Sustainable design in modern society
Sustainability is a very hot topic in today’s design community. Concern for the environment is arguably at its greatest level ever, and large manufacturers are beginning to take on board the sustainable issues that their customers are looking to be addressed.
In most cases designing and manufacturing responsibly requires large investment. Many companies simply address their customers by ‘greenwashing’ – ‘green’ marketing campaigns that show that the company is environmentally responsible – however, these are largely superficial and do not tackle the root of the problems themselves.
Techniques for designing for sustainability
There are many techniques for designing sustainably. Depending on product usage patterns, some are more effective than others.

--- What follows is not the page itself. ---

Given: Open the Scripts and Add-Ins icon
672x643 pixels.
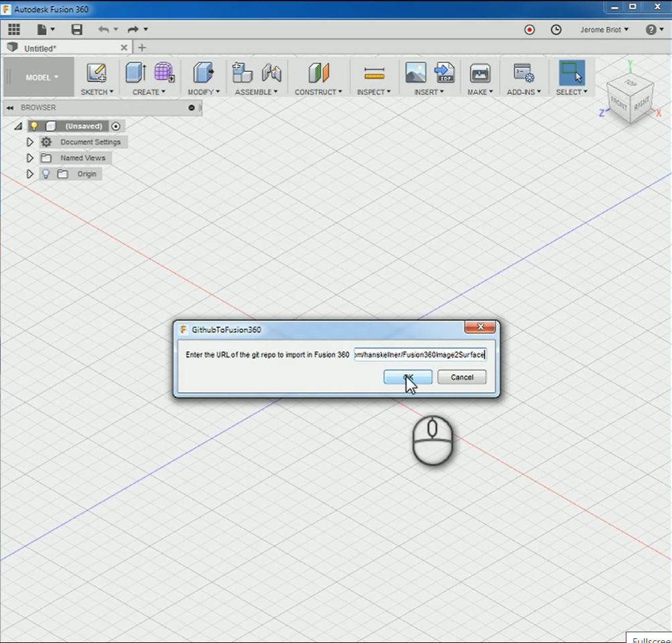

- Design using recycled materials or reused components
- Design for disassembly
- Design using the minimum number of different materials
- Design using only recyclable materials
- Design for the system that processes materials at end-of-life
- Design for durability
- Design for enduring product-user relationships
- Design avoiding short-term fashions
- Consider the social and economic impact of the product – without doing this, there is no point designing for sustainability
Which techniques are most effective in reducing energy and material consumption?
Some designers would like to think that making things from recycled materials or designing them for marginally longer life will save the world, but in truth much of it will end up in landfill regardless. Take a drinks bottle – Do you buy a bottle made with recycled content, or use a refillable bottle? A lot of ‘green’ campaigns focus on recycled content or recyclability, but if the user does not recycle the product, or buys it when they don’t need to, then there is no positive effect. Remember that ‘recycle’ comes only after ‘reduce’ and ‘reuse’.
Remember too, that for many products the energy consumption during manufacture pales in comparison to the amount of energy used during the lifetime of the product. By investing in R&D, energy usage of a product can be reduced, and by designing for positive usage patterns, energy usage can be reduced further.
Design for disassembly at end-of-life is important in reducing the amount of waste that goes to landfill. Legislation, such as the WEEE directive (Europe), forces manufacturers to design for recyclability. By designing with disassembly in mind, the process of collection and recycling at end-of-life can be done economically. One idea put forward in the book ‘Cradle to Cradle’ is that used components and materials can act as ‘nutrients’ for the next generation of products. This way, no new materials are required, and no materials end up in landfill.
Another interesting book is ‘Emotionally Durable Design’. Which discusses creating enduring relationships between user and product. As well as making a product physically durable for a longer working life, the designer should also consider designs that will be cherished throughout their life. This means not designing novelty or fashionable solutions that are likely to loose their appeal long before they stop working.
Designers’ responsibility for the future
It is both our responsibility and that of manufacturers to design for long and fulfilling product life-cycles. As designers, we should do our best to put forward ideas that would result in lower energy and material consumption. Just as the designer makes decisions that are responsible for manufacturing costs all the way down the production chain, we are responsible for environmental decisions at the point of conception as well.
Two thoughts to leave you with.
- Sustainability shouldn’t be treated as a design discipline in its own right; it should be incorporated into everything that we do.
- Sustainable design isn’t about making sacrifices, its about encouraging better patterns of use through design.